For better or worse, it seems they have.
Assuming everything goes to plan, the World Cup will be played in stadiums cooled just so — by a network of air conditioning systems that are simultaneously complex and remarkably simple.
But how does it work? How do you actually air condition an open-air football stadium?
In the most basic terms, this in-stadium air conditioning works via a series of nozzles around the edge of the pitch that shoot out cold air at different angles and at different speeds to cover as much of the playing area as possible. It’s a similar principle to how water sprinklers work on grass, ensuring maximum coverage from a central location. In the stands, more nozzles beneath the seats will cool the air for spectators.
That’s the simple bit. The tricky part is how to keep all that cooled air inside a stadium that has an open roof, to ensure it doesn’t escape through the hole and render the whole operation pointless. The answer is via carefully designed airflows, dictated by the shape and orientation of each stadium.
Chris Lee, from architects Populous who were involved in the design of the Lusail Stadium, the venue for the December 18 final, explains: “If you think of a stadium roof as a little bit like an airplane wing, you can direct the prevailing wind quite a lot by how you orientate the stadium and how you tip or dip the leading edge of the roof. So if you think of how an airplane wing tips up and the air rushes up and effectively jumps up on a different trajectory, that’s more or less how it’s done.

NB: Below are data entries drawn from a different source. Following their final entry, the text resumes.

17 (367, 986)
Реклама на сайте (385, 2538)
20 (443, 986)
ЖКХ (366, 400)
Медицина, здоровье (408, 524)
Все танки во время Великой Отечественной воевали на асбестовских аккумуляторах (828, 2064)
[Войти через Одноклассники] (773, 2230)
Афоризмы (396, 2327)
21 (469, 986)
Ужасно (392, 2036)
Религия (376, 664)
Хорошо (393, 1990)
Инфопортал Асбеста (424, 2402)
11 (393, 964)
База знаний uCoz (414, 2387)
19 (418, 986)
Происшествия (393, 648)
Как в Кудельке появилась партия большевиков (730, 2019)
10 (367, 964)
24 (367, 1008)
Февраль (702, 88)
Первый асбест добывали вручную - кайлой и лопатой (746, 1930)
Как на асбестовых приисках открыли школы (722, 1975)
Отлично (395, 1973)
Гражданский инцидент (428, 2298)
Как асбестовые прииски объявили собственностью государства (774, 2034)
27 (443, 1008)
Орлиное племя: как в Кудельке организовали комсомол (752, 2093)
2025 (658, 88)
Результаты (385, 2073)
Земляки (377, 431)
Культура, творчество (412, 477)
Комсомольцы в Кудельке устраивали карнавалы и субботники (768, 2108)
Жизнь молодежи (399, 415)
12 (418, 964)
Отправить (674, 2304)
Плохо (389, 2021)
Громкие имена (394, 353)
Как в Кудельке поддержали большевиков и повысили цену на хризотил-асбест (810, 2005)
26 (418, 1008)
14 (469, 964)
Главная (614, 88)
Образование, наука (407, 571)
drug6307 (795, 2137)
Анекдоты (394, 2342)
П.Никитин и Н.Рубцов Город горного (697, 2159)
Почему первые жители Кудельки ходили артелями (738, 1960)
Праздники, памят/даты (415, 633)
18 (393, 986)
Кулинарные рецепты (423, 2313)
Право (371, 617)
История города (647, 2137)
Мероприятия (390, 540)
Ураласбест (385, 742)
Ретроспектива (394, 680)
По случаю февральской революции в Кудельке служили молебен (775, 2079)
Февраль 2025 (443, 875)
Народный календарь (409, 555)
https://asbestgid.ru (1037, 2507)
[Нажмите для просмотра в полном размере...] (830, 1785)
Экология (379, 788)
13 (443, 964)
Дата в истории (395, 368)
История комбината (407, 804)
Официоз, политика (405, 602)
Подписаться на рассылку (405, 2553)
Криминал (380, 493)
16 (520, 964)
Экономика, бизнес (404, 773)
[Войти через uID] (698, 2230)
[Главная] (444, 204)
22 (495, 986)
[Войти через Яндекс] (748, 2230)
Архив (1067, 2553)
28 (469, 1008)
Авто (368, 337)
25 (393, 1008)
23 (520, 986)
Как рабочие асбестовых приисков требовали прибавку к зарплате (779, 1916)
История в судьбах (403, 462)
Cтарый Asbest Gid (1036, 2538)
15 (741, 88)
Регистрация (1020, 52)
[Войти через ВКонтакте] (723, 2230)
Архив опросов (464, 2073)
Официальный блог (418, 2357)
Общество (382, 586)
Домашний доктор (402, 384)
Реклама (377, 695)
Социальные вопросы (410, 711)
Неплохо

“The whole principle works in a very simple, thermodynamic way: cool air is heavier and sinks to the bottom, and hot air rises, as we all know. So you put the cool air in, it sits on a lower level, then you design the roof and the orientation so the hot air doesn’t ingress into the opening and down to the pitch.”
When you put it like that, it all seems pretty simple. But, of course, it isn’t quite as easy as all that. The complexities in making those theories a reality are extensive: controlling the in-stadium climate in every part of that stadium; ensuring it is all done in the most efficient way possible; tailoring each cooling system to each stadium and a host of other issues.
Solving those problems cannot just be the work of a single person, but talk to anyone about the air conditioning in these World Cup stadiums and they will point you to one man.
Allow us to introduce you to Dr Cool.
Sadly, this isn’t the world’s most greatest example of nominative determinism: his real name is Dr Saud Abdul-Aziz Abdul-Ghani, But he picked up that nickname because he is the brains behind this whole thing. He is Mister Air Conditioning, and has been working on delivering a cooling system to these Qatari stadiums for 13 years.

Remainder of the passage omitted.